The records sit below. Return every line in them that holds the word "computer".
*** Material for the task ***
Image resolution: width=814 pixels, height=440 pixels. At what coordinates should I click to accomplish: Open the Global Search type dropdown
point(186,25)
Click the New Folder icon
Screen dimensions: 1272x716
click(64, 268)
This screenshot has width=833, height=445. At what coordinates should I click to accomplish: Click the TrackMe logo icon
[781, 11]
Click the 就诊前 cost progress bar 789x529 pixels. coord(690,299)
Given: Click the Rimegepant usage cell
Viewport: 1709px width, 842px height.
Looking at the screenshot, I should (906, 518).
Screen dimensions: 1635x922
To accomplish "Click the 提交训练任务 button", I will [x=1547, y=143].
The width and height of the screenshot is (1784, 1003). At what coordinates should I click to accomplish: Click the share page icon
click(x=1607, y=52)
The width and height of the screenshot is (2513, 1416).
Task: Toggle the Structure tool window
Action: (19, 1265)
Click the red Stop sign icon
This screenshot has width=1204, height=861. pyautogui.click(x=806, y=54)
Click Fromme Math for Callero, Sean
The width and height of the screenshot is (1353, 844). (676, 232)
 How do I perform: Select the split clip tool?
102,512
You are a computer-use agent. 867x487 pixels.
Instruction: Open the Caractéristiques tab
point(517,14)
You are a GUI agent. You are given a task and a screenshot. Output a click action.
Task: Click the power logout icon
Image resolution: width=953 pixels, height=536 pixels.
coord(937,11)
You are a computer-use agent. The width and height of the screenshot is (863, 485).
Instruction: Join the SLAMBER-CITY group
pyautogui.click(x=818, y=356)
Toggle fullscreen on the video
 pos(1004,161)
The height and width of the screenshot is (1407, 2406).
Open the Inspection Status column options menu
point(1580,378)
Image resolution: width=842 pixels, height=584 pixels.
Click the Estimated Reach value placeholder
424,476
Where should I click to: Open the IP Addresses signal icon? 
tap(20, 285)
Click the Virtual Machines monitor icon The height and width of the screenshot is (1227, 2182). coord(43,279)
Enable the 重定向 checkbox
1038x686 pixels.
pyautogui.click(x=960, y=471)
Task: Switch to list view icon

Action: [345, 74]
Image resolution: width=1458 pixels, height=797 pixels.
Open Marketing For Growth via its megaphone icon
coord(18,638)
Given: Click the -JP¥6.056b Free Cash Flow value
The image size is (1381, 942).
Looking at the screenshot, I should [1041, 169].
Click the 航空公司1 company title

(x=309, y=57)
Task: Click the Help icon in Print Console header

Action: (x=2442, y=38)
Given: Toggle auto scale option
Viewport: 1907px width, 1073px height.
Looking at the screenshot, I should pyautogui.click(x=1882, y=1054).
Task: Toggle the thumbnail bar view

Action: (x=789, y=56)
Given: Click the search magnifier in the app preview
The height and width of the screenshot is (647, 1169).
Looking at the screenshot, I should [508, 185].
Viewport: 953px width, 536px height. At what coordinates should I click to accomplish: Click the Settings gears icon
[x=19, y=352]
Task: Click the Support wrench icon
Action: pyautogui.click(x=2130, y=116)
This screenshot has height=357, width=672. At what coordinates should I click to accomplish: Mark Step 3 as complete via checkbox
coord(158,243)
*** End of Material for the task ***
* _Expected answer_:
You are a computer-use agent. 867x487 pixels.
You are a computer-use agent. The width and height of the screenshot is (863, 485).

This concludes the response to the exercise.